The traffic jumped on May 19 and is climbing. Now it stands at 2x the normal value.
I can see our server responses in the event stream, but they do not appear to be received by the units.

Apparently

Particle.subscribe(System.deviceID() + "/hook-response/data", CloudResponceHandler, MY_DEVICES);

is not triggered in many cases.

Everything points out to some serious issues with the cellular communication. We have conducted tests and the issue is resolved if the network interface is put in inactive standby during sleep: (NETWORK_INTERFACE_CELLULAR, SystemSleepNetworkFlag::INACTIVE_STANDBY);

in this case the cell network connection is apparently working fine, the device reconnects to the cloud almost instantaneously coming out of sleep and transmissions are not delayed or lost.

Our system heavily relies on the real-time data transmission and all the points which fail to be transmitted in real time are flagged. Here is the representative plot:

I do not know what happened on May 19, but whatever it was it had a great negative effect on the reliability of the cellular connectivity. It does not appear to be carrier or location specific either. Our fleet consists of ~100 units deployed mostly in CA, OR and Washington.
The basic connectivity issue can be easily replicated by having a Boron sleep with the cell modem powered off, wake up every few minutes and try to reconnect. Lots of green LED blinking!

Can you please send me some logs of the units failing to connect?
You can use https://docs.particle.io/reference/device-os/api/logging/ to enable logging in your app directly - ALL logs should be enabled please.

We have conducted tests and the issue is resolved if the network interface is put in inactive standby during sleep: (NETWORK_INTERFACE_CELLULAR, SystemSleepNetworkFlag::INACTIVE_STANDBY);

The above appears to indicate that your device is not waiting for the ACK, goes to sleep and turns off the modem before the message is received. If it has to keep the cellular connection alive to receive the message that would mean the wake cycle is too short.

I am out of office doing field work. For obvious reasons I can only send you logs from the test units I have in the office. This will not happen before Friday.

Just so that we are on the same page - I have personally designed all of the electronics, wrote all of the firmware, backend server code and frontend web user interface for our solution.
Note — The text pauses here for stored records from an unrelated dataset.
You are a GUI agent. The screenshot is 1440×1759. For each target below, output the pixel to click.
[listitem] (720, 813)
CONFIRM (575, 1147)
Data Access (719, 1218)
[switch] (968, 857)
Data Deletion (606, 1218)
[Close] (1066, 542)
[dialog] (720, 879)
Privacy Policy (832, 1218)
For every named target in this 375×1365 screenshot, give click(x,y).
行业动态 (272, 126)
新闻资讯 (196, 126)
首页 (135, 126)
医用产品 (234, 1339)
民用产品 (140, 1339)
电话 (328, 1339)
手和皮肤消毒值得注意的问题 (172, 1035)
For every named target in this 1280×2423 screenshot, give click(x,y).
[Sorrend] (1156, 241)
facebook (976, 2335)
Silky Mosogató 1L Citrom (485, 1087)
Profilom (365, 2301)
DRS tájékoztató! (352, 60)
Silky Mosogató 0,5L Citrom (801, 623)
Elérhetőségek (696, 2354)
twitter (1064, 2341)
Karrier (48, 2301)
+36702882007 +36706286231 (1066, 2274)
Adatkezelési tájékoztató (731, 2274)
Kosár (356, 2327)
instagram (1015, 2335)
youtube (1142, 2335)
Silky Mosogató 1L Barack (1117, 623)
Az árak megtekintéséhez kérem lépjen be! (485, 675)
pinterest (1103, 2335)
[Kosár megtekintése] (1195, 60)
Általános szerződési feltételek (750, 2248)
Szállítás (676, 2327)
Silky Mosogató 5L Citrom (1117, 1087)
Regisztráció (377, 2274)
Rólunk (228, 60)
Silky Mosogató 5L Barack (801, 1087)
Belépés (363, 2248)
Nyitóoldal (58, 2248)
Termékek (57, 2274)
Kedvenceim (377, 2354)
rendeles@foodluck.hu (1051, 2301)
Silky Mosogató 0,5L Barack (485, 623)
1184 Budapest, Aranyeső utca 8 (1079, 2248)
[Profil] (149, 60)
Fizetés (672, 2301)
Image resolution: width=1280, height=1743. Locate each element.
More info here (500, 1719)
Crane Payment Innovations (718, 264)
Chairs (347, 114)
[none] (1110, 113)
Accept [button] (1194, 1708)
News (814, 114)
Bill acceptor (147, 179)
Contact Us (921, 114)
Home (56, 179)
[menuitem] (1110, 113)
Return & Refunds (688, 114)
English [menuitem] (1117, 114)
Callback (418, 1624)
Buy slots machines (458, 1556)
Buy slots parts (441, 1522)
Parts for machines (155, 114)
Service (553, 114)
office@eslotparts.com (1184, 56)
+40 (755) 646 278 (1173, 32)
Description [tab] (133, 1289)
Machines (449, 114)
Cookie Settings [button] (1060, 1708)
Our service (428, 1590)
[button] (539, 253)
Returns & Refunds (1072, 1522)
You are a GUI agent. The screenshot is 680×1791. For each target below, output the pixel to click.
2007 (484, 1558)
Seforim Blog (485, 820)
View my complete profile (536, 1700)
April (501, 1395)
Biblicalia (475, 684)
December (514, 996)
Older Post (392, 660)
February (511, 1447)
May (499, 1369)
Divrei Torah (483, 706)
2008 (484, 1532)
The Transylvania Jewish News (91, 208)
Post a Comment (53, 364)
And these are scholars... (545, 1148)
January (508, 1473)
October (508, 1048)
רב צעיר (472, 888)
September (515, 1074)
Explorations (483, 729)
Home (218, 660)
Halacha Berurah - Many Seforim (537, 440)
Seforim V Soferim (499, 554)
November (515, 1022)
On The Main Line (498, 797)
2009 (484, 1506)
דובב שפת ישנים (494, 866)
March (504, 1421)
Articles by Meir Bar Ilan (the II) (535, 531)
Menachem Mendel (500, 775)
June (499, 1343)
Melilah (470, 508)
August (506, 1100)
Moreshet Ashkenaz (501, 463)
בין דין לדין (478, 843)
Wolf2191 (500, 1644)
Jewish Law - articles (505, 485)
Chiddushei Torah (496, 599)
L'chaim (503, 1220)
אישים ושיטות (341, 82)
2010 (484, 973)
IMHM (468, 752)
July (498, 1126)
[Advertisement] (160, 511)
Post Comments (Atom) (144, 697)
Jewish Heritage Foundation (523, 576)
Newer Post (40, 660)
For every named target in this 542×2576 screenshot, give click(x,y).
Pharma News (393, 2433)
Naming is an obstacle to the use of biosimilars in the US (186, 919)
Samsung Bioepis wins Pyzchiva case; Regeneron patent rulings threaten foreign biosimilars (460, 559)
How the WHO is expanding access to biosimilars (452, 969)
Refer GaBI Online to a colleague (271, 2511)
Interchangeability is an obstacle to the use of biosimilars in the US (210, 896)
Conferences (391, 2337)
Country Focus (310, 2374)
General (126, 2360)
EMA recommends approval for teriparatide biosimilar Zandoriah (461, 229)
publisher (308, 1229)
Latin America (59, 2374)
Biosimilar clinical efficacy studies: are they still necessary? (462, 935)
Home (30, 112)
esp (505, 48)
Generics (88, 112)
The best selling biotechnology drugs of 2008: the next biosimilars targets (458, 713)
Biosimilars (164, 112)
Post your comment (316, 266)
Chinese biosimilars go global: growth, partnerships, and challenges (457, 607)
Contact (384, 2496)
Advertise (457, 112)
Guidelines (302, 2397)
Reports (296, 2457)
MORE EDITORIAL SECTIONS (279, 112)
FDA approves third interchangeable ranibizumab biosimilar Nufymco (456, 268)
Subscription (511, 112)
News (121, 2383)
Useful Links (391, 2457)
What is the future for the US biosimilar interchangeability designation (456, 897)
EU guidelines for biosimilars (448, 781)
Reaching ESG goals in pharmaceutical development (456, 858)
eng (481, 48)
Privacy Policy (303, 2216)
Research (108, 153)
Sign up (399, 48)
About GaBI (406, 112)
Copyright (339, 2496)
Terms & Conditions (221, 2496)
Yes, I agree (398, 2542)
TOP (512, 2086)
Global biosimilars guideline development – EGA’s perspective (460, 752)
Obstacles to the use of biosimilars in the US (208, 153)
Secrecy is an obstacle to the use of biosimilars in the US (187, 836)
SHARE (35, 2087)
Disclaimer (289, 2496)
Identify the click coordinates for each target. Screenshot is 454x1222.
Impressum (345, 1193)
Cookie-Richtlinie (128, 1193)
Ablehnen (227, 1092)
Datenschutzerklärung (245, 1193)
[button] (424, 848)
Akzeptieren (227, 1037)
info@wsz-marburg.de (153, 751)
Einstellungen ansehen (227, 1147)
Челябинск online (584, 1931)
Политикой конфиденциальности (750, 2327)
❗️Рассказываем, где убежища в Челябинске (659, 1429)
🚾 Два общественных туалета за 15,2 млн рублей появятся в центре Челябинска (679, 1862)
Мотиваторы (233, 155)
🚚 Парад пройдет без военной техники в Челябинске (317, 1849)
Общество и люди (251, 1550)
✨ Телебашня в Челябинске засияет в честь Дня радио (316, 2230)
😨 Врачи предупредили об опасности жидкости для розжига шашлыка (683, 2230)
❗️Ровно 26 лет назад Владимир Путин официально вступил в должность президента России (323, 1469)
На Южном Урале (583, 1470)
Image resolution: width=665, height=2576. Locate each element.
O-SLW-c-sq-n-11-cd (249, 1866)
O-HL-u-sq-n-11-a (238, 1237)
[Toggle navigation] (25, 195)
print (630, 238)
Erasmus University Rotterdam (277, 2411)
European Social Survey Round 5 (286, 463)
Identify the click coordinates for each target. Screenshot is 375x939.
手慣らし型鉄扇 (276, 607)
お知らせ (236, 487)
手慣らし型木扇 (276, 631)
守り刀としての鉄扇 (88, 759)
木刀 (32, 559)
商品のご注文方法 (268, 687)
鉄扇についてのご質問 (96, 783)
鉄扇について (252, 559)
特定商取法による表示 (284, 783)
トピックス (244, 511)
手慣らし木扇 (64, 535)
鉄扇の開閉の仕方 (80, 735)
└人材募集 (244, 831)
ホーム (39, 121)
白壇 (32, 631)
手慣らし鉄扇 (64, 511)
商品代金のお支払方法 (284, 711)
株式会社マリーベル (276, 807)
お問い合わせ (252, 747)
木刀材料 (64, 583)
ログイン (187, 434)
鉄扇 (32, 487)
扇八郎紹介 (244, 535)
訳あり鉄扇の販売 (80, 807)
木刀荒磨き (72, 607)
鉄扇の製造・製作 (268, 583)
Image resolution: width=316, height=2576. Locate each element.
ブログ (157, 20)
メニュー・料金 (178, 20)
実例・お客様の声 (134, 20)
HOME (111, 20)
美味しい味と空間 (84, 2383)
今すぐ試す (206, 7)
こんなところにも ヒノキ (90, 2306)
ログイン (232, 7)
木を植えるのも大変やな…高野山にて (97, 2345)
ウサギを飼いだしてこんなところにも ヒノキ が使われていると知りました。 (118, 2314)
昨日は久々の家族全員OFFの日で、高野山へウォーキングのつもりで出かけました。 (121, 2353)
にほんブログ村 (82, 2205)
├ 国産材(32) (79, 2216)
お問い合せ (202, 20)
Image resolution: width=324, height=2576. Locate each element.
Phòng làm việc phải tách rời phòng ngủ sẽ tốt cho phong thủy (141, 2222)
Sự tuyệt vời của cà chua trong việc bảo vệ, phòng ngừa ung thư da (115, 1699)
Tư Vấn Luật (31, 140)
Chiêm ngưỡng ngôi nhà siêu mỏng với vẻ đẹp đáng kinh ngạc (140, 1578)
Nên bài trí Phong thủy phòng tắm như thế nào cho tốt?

And I have been doing electronics design and writing software professionally for over 30 years.
The solution in question has been deployed in the field with minor design changes for ~7 years originally with modems from another vendor. It has also been tested very extensively with DiGi Xbee modems in combination with AT&T, Verizon, Hologram and other SIMs.
I am saying this to explain that you should not try looking for simple algorithmic bugs in our firmware. The units do wait for response before going to sleep. I can send you the whole code if you like, but not for public consumption.
Everything has been working predictably and as expected for 2+ years. Our server response time almost never exceed 0.2 seconds.
I only surface to ask questions when there is an issue which I have double-checked and cross-referenced. This is the first time in 2+ years I expressed concerns regarding connectivity.